§ DOCUMENT EXCERPT
•••••

Vacuum tube

device that controls electric current between electrodes in an evacuated container

A vacuum tube, also called a valve in British English, is an electronic device used in many older model radios, television sets, and amplifiers to control electric current flow. The cathode is heated, as in a light bulb, so it will emit electrons. This is called thermionic emission. The anode is the part that accepts the emitted electrons. The device may have other parts. Vacuum tubes must be hot to work. Most are made of glass, thus are fragile and can break. Vacuum tubes were used in the first computers like the ENIAC, which were large and need much work to continue operating.

Structure of a vacuum tube triode
A vacuum tube, type 6P1P

History change

Although the vacuum tube was invented by John Ambrose Fleming in 1904, it was Thomas Edison who discovered the "Edison effect" in 1883 which states that electricity does not necessarily need a solid material to move through; it can casually move through gas or vacuums as well.[1]

John Ambrose Fleming invented the first vacuum tube, the diode, in 1904.[1] Lee De Forest invented the "audion" in 1906 (which was improved by others as the triode in 1908) and used in the first telephone amplifiers. Many other kinds were invented for various purposes.

The transistor became cheaper in the 1960s and was much smaller, worked on lower voltages, and used less power. In addition, unlike vacuum tubes, they were much less likely to be damaged by being dropped and had extremely long life. Eventually, they were also much cheaper than glass vacuum tubes. At this time, most radios, television sets, and amplifiers began using transistors instead. [2] High powered electronics such as broadcasting transmitters were transistorized more slowly. Television receivers continued using the cathode ray tube until the mid-2000s.

•••••

§ RAW RECORDS

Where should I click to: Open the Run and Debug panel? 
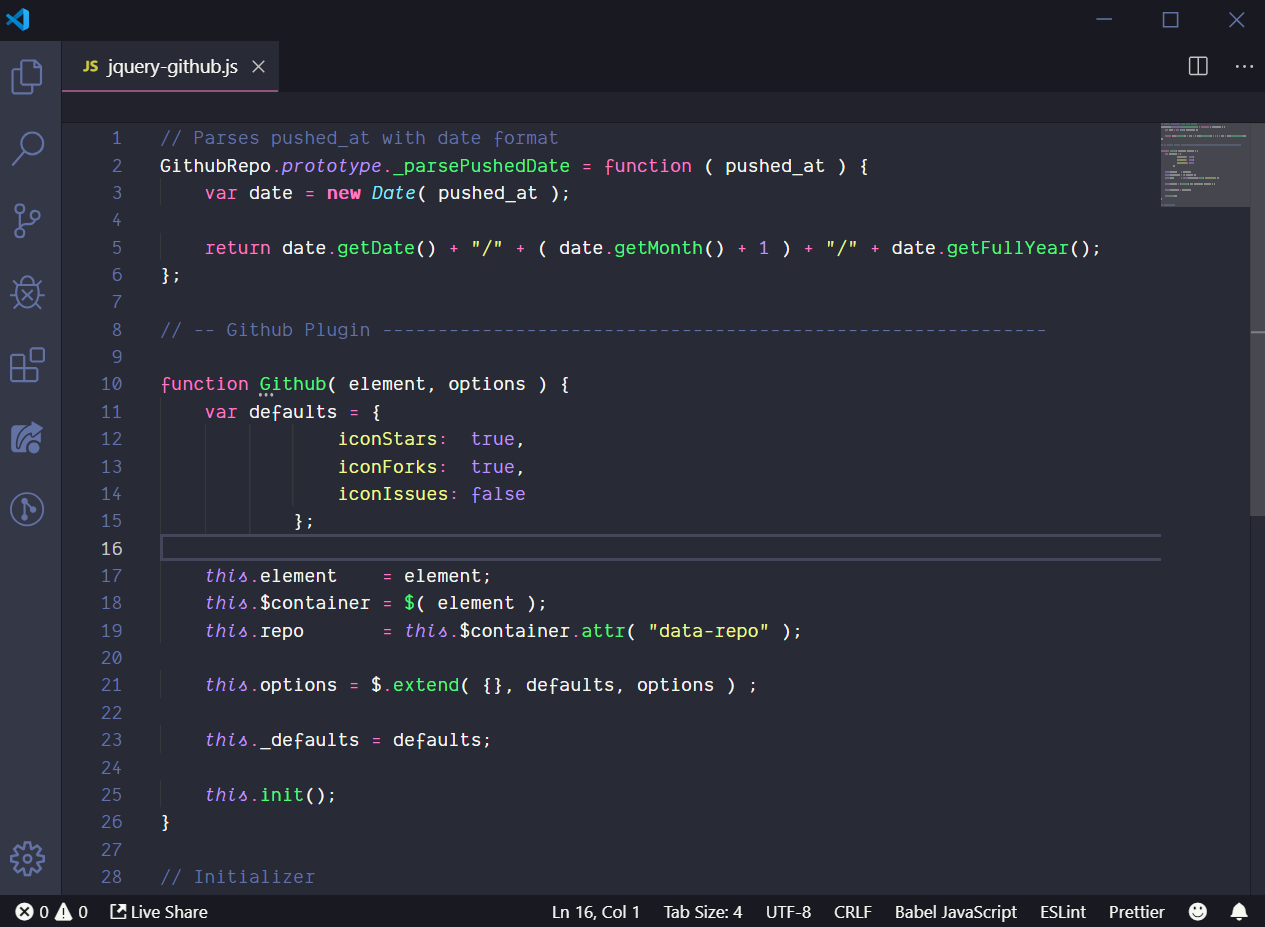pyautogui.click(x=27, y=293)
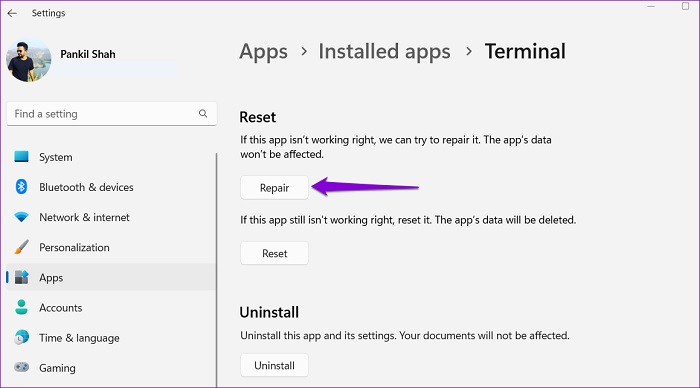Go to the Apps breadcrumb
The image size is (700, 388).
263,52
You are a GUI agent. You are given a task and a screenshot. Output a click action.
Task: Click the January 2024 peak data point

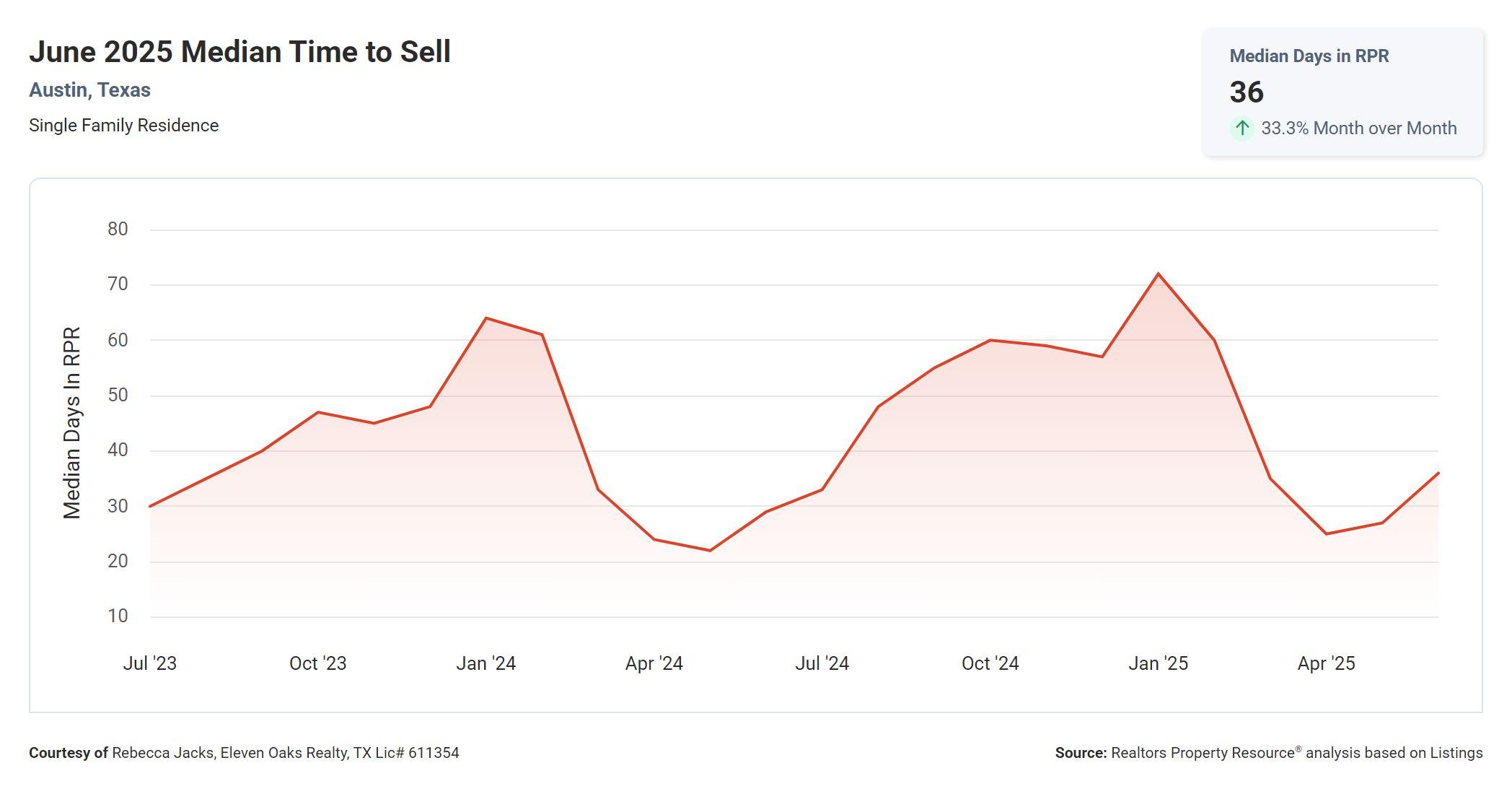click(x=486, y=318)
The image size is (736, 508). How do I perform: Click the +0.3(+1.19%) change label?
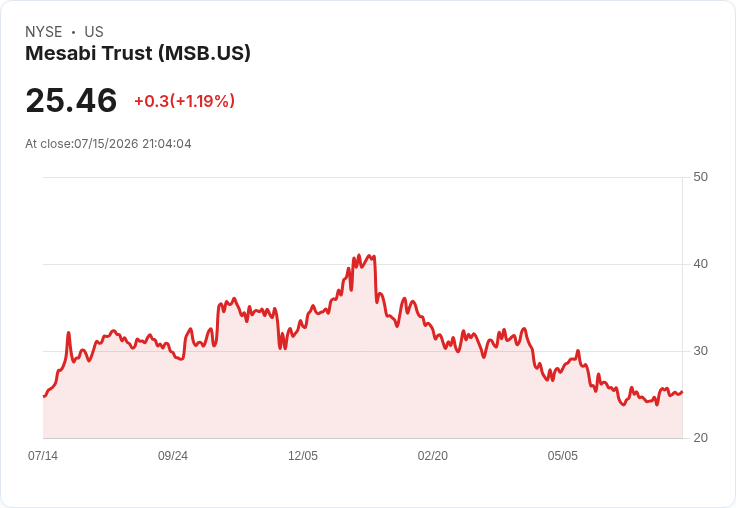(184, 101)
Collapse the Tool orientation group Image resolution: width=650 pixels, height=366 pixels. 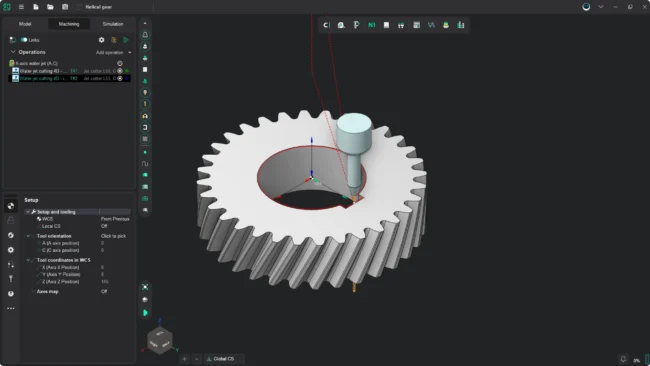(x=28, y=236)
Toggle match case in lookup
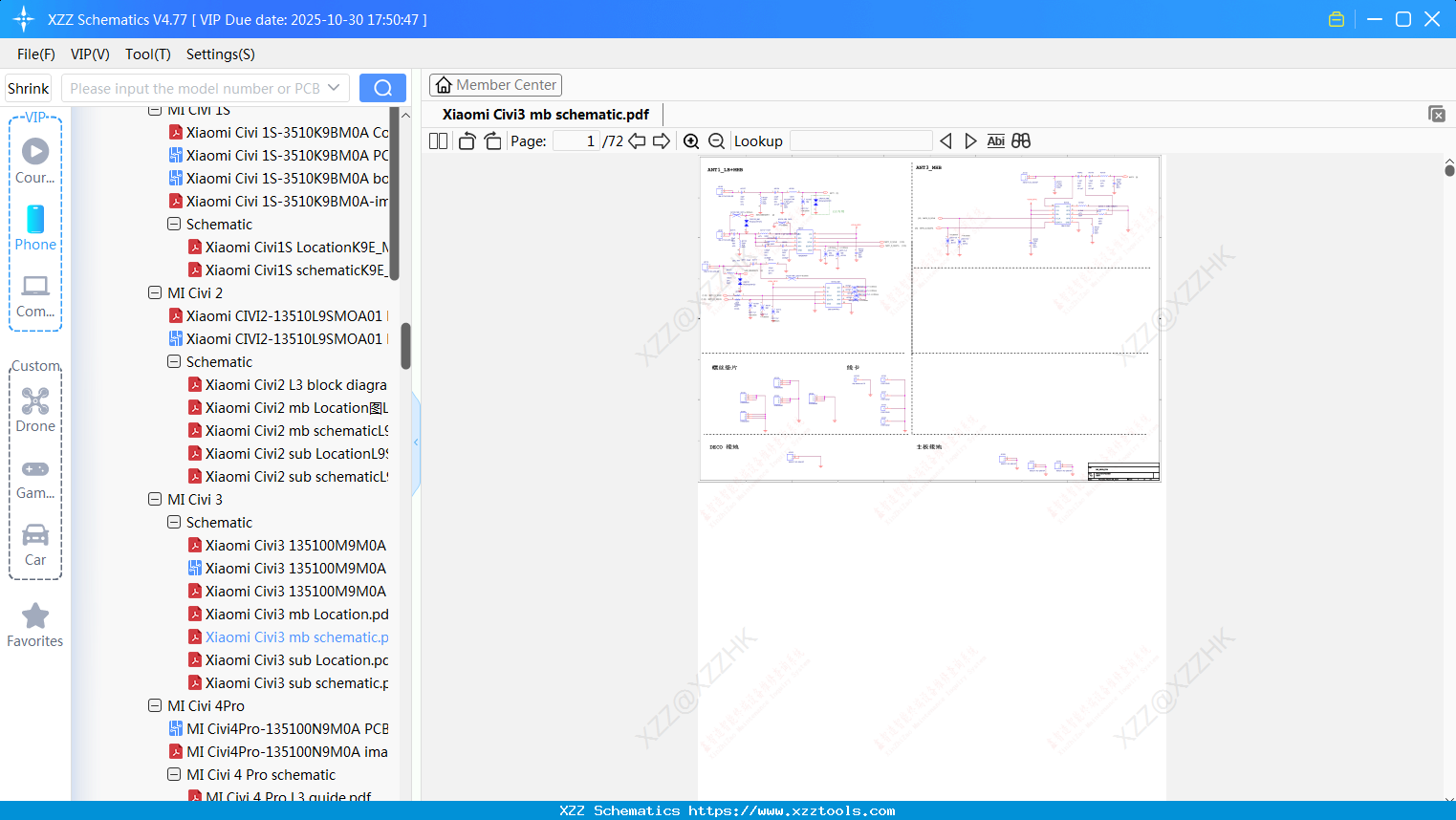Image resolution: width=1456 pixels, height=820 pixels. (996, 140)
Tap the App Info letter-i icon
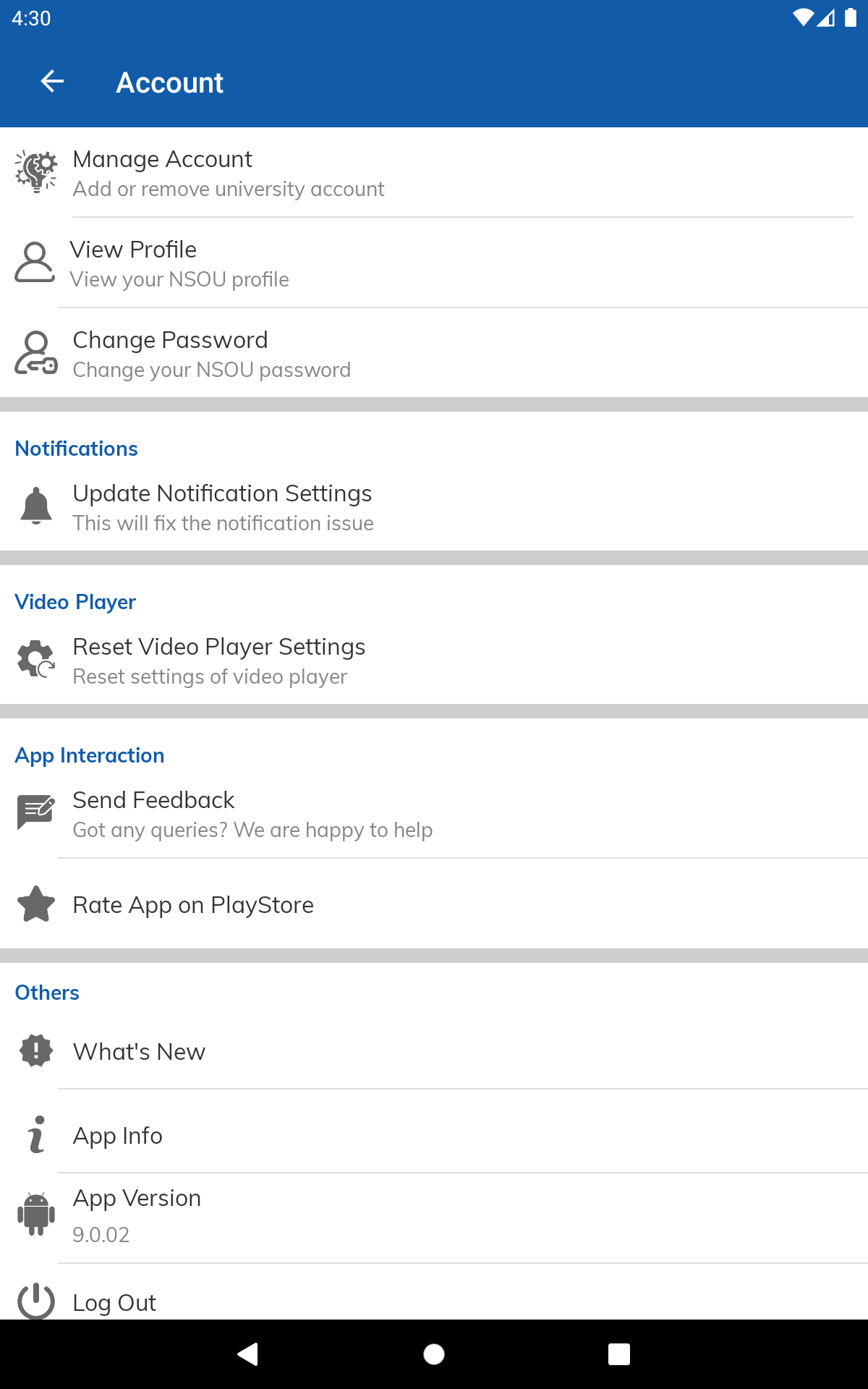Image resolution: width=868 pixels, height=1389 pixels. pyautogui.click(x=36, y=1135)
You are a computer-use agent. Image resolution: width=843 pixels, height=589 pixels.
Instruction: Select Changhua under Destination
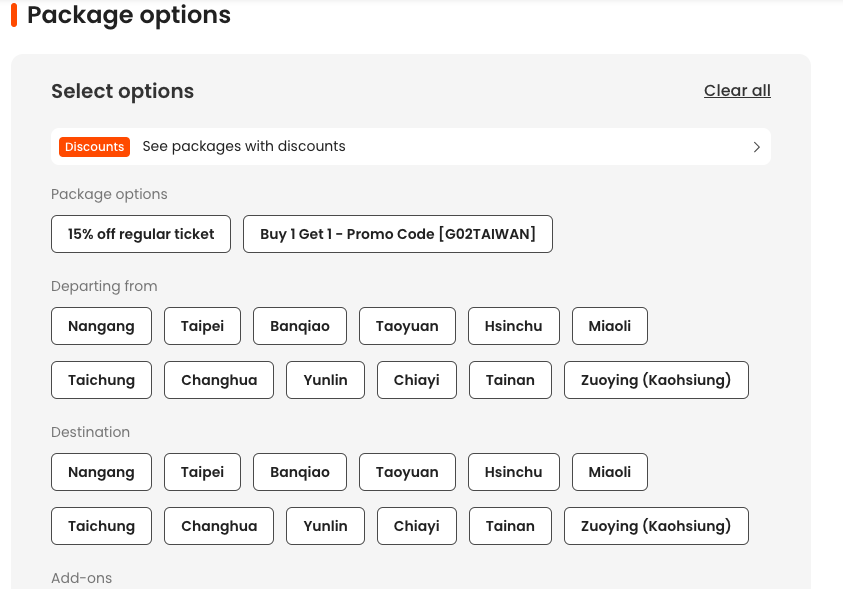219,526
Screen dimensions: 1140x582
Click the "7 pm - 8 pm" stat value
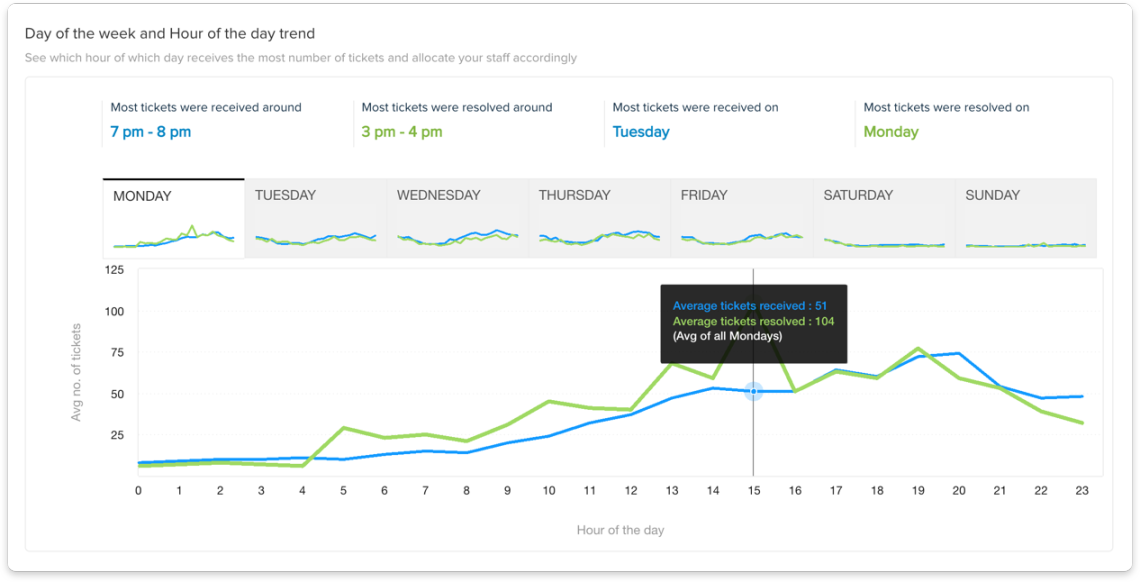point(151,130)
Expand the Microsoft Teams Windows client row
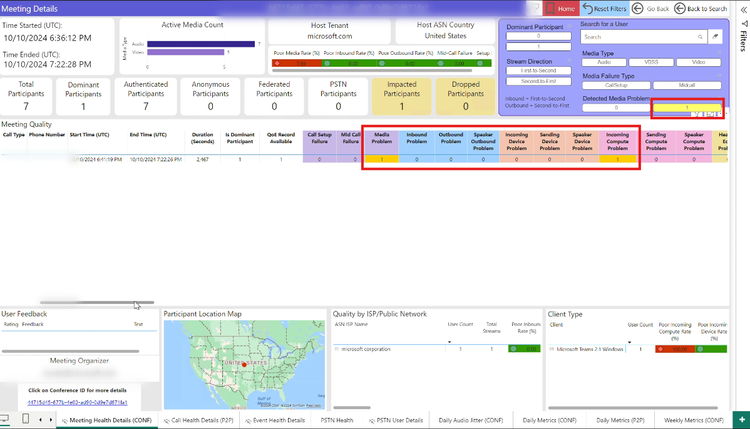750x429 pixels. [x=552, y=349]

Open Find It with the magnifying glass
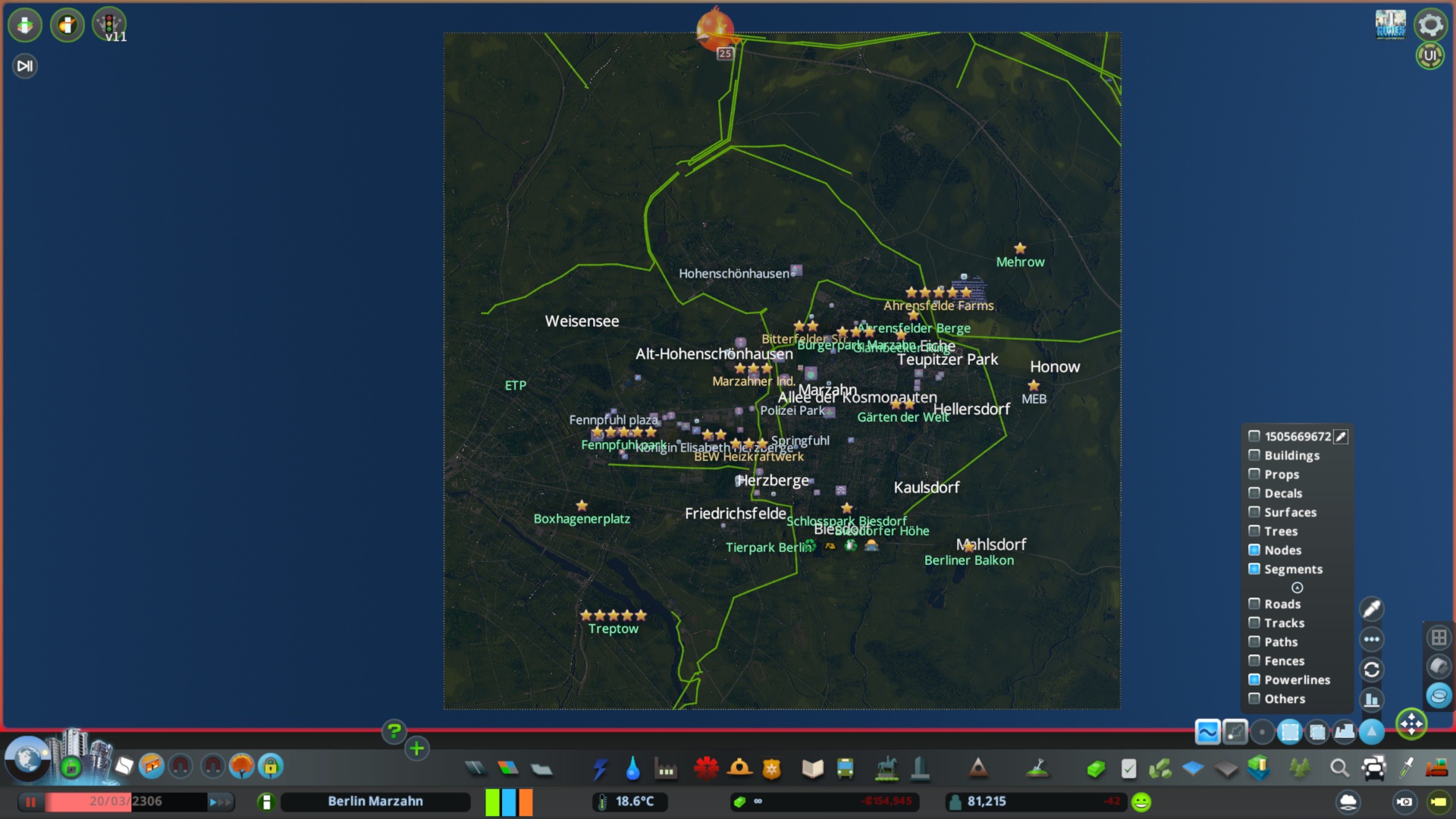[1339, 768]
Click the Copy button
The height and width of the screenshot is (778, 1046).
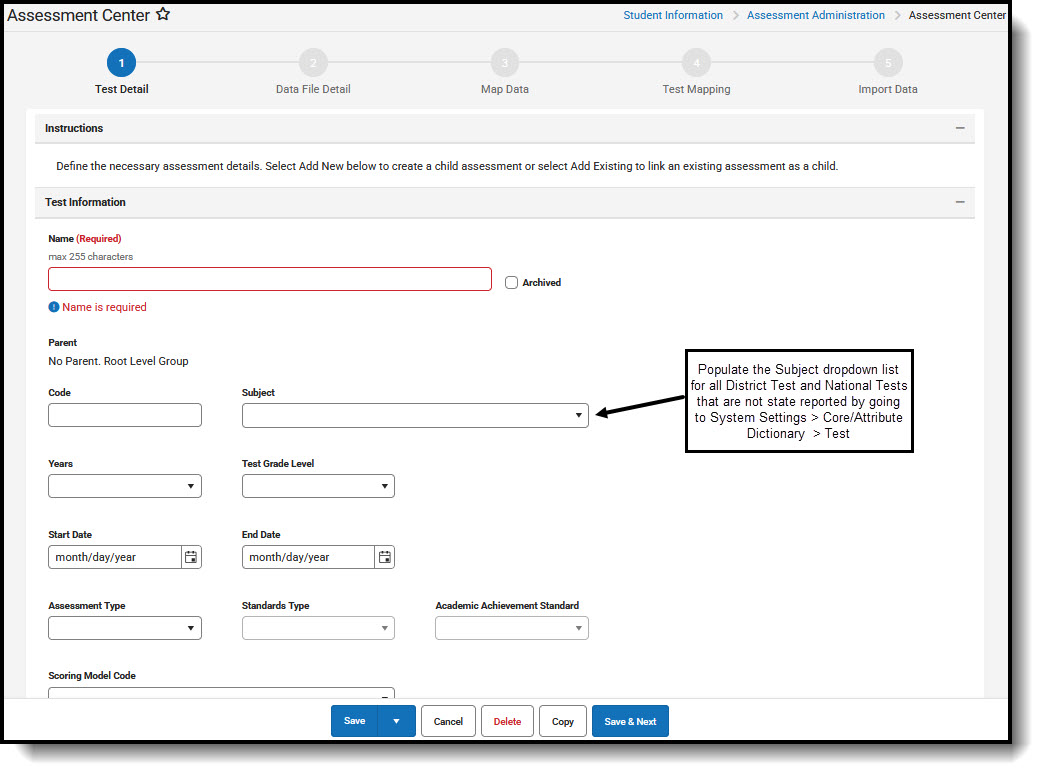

•••••

Pick up the article on vacuum tubes after its final sentence, the one about television receivers using the cathode ray tube until the mid-2000s, and keep writing.

Current uses change

Cavity magnetron tube from a microwave oven

In the 21st century, vacuum tubes are rarely used in common electronic equipment. Many devices today rely on the transistor over the vacuum tube. Some devices that still use the vacuum tube, however, include:

  • Systems which need high frequency operation, high-power output or very high amplification, such as television transmission, X-ray machines, radar, and microwave ovens.
  • People who enjoy listening to music on high-quality home stereo systems sometimes buy amplifiers which use vacuum tubes. (See tube sound).
  • Musicians who play electric musical instruments such as electric guitar sometimes use vacuum tube amplifiers.
  • Vacuum fluorescent displays, which are thin vacuum tube displays that display simple information such as numbers, are still fairly common in audio / video equipment and household appliances, although they are being replaced by LED displays.
  • Several niche applications, such as photomultiplier tubes.

References change

  1. 1.0 1.1 "The Vacuum Tube". PBS.
  2. "How Vacuum Tubes Work".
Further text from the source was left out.